These are important questions. I don't know how to design a spec and I am not sure whether this is the right approach for the problem, as explained below.

In my understanding, we would like to have something like Roofit but without the ROOT part. A library that makes it easy to design models that are fitted to data. The library should offer a high-level language to describe the model and the fitted parameters, but hide the technical details on how do the actual fit for the most part by choosing best practices for any given situation. Let's keep calling it cool_api for now, just to have a name.

cool_api would use other libraries as a backend. Here, your spec would be useful, which would allow this library to communicate with backends in a unified way. However, I personally find it challenging to come up with a spec without a working prototype I am good at abstracting from the specific, but without the specific I feel lost. I would first implement a prototype of the high-level library and then develop a spec based on this for backends, but perhaps that's not even necessary/useful.

**Jobs:**
(1) Summarize the fitting-library passage in two sentences.
(2) Write the next paragraph of the fitting-library passage, picking up after its final sentence.

(Text and item location entries)
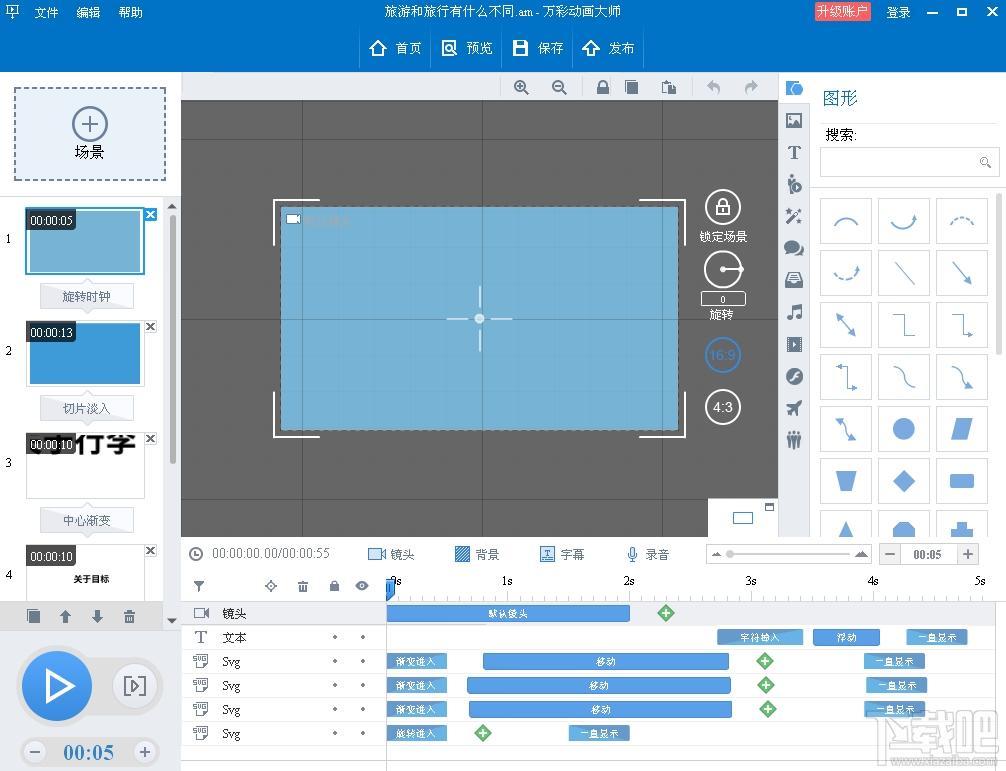Open the 文件 menu
Image resolution: width=1006 pixels, height=771 pixels.
(x=46, y=12)
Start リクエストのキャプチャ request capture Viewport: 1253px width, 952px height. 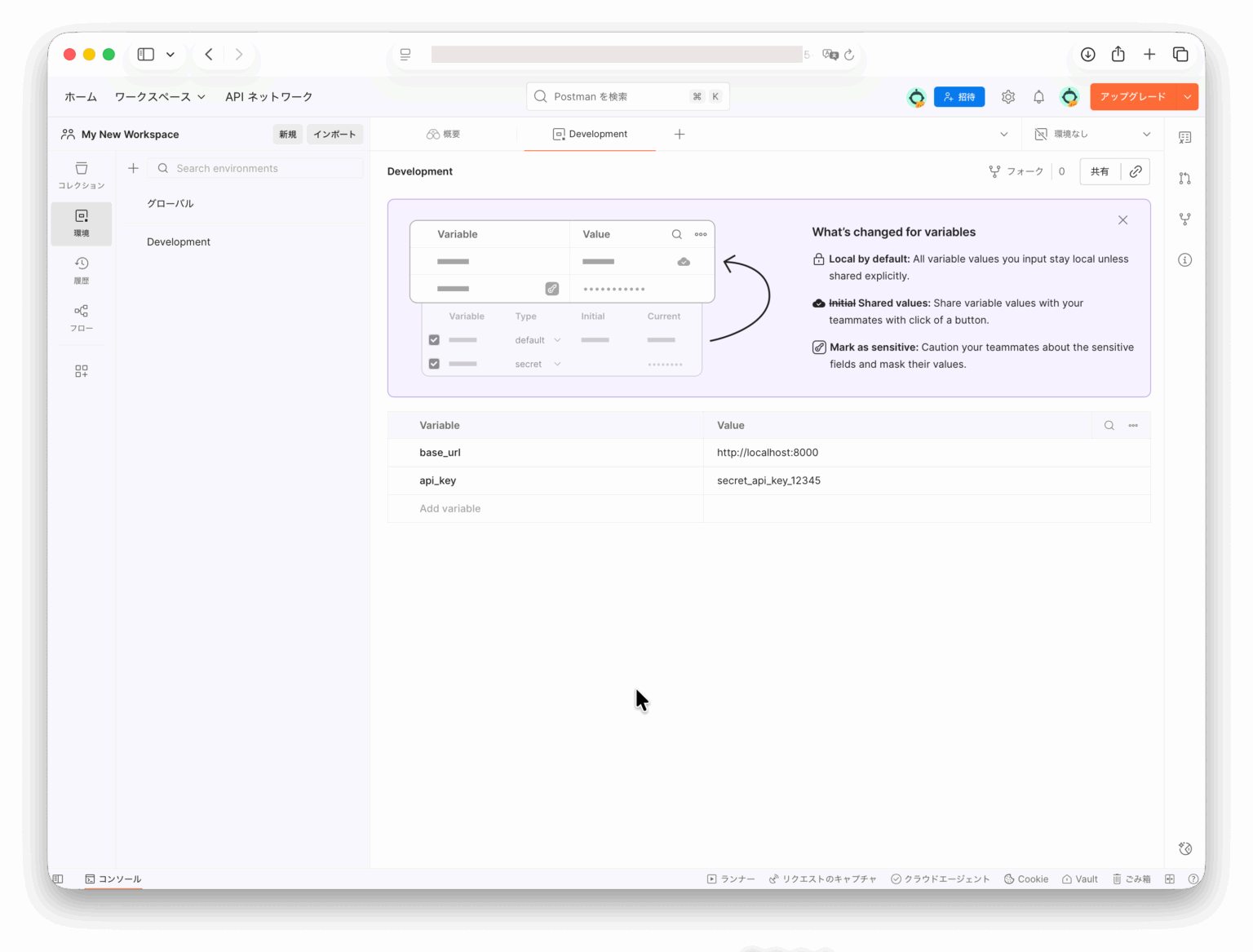(x=822, y=879)
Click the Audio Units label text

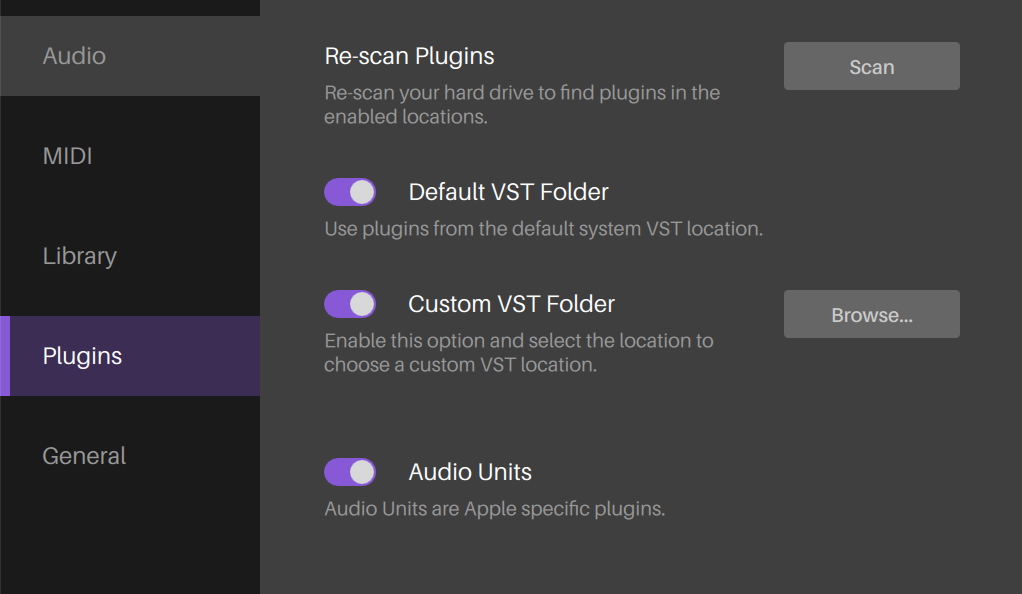tap(470, 472)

**Results in order:**
(1) The writer describes cool_api, a placeholder name for a library like Roofit without the ROOT part, which would offer a high-level language for describing models fitted to data while hiding most technical details of the fit. It would use other libraries as backends, and although a spec would let it communicate with them in a unified way, the writer finds a spec hard to design without a working prototype and would first implement a prototype of the high-level library.

(2)
Potential backends basically fall into two groups. The first group are the fine people which are already part of this community. They already work on components than can serve as backends for this high-level library, for example GooFit and iminuit, and have a natural interest in making these work with cool_api. We can just adapt our projects or write backend adaptors for the new library. The other group consists of the big external packages like Tensor Flow, which will are unlikely to consider our spec, because we are a nice for them. So even if we write a spec, they will ignore it. Since we are small and they are big, the only solution is again to write backend adaptors in cool_api for those packages.

What do you think?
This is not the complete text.